Memorial Cancer Center is the only comprehensive cancer program in southern New Mexico affiliated with research experts at the University of New Mexico Comprehensive Cancer Center, the hospital website said.

Harris said he is “very, very proud of that program and those people.”

The hospital also has an “outstanding group” of anesthesia providers, he said, working with Somnia, a national health care provider.

TeamHealth, another national health care provider, serves as MMC’s Emergency Department providers.

“We choose our partners really, really carefully,” Harris said.

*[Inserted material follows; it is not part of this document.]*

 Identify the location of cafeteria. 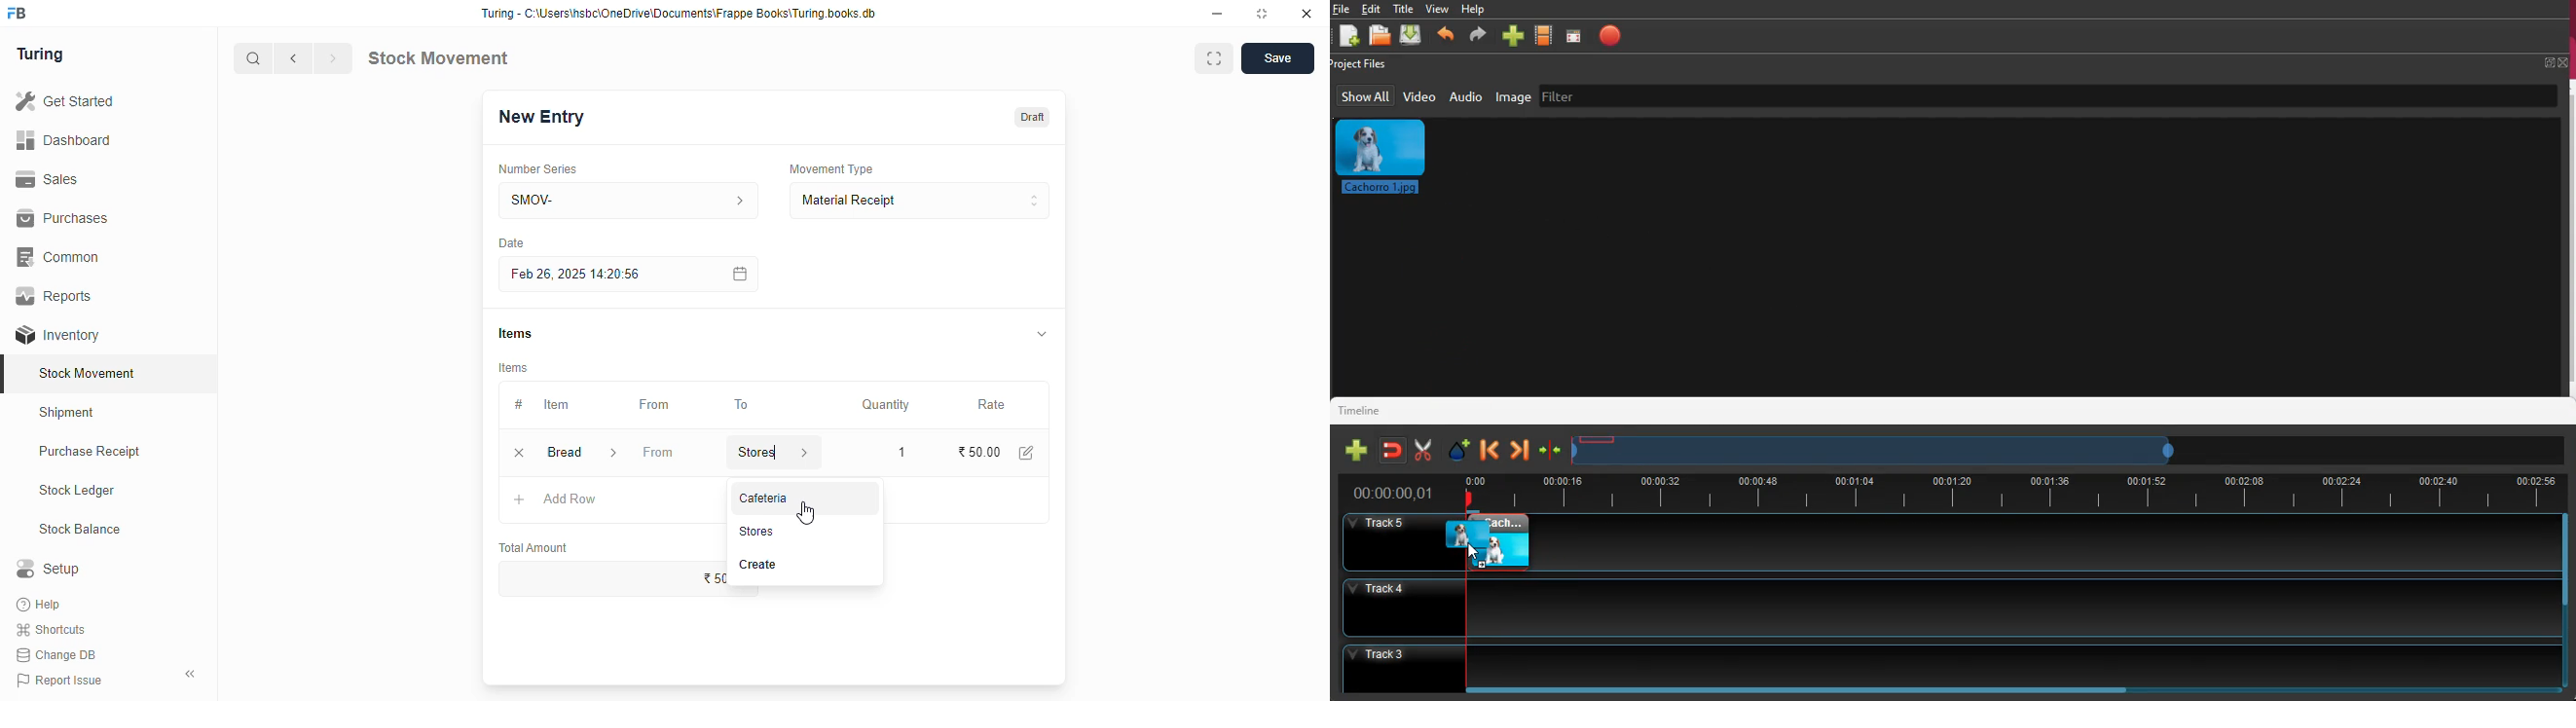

He said the hospital also offers a wide range of other services, including advanced treatment for type 1 and type 2 diabetes, with a focus on limb salvage. MMC had the first pediatric care unit in southern New Mexico, and its services go “beyond general pediatrics” to include a pediatric interventionist, intensive care and pediatric specialties. The hospital has a stroke center, offers joint replacement and all forms of general and orthopedic surgery. Its urology services are “dramatically improved,” Harris said. MMC conducts many patient transfers a month and has its own dedicated ambulance. MMC’s emergency services were voted Best Local Hero in Bulletin’s Best.

MMC has “very, very high caliber” surgeons and physicians, Harris said.

Harris said he regularly talks to MMC employees, from housekeeping staff to surgeons, about all aspects of the hospital and the services it provides and is “very lucky to have the people that are around me.”

“That’s the kind of culture that you should have,” Harris said. “That’s what’s really, really special about Memorial. We choose to be exceptional. That’s the religion of this institution.”

Hospital, experienced staff serve as ‘safe’ hub during Covid

“Getting vaccinated is a good thing,” Memorial Medical Center (MMC) CEO John Harris said. “Vaccines are safe.”

Like other hospitals, Harris said MMC has seen a recent resurgence in Covid-19 patients, with 10 to 15 being seen daily at the hospital, Harris said. As of late August, 100 percent of current Covid patients are unvaccinated, the hospital said.

“Please get vaccinated,” Harris said in a message to the community.

Harris said 90 percent of MMC’s 1,400 employees have been vaccinated against Covid and the hospital continues to mandate mask wearing and other safety protocols to keep the public safe and to keep the hospital’s employees and their families safe as well, he said.

Harris also said it is “absolutely safe” to be treated at MMC for any health issue.

It can “be more dangerous putting off care,” he said.

Hospital staff have the necessary personal protective equipment to deal with Covid, Harris said, and have “much more control over exposure in the hospital.”

MMC staff are “extremely well educated in what to do and what not to do” in dealing with the virus, he said.

“Don’t put off your health care,” Harris said. “Wear a mask, get vaccinated, see your doctor.”

MMC has “operated as a hub” in providing vaccines, he said, and has administered more than 26,000 doses and conducted more than 20,000 Covid tests.

Twyla Anderson, registered nurse, is MMC’s director of Infection Control and Prevention and has been with the hospital for 37 years. In dealing with Covid, Anderson is “at the helm, guiding all our actions,” Harris said.

“She is the most experienced in the state,” he said.

Harris said he has met with Gov. Michelle Lujan Grisham to discuss the pandemic.

“She knows if she needs us, we are here for her and New Mexico,” Harris said.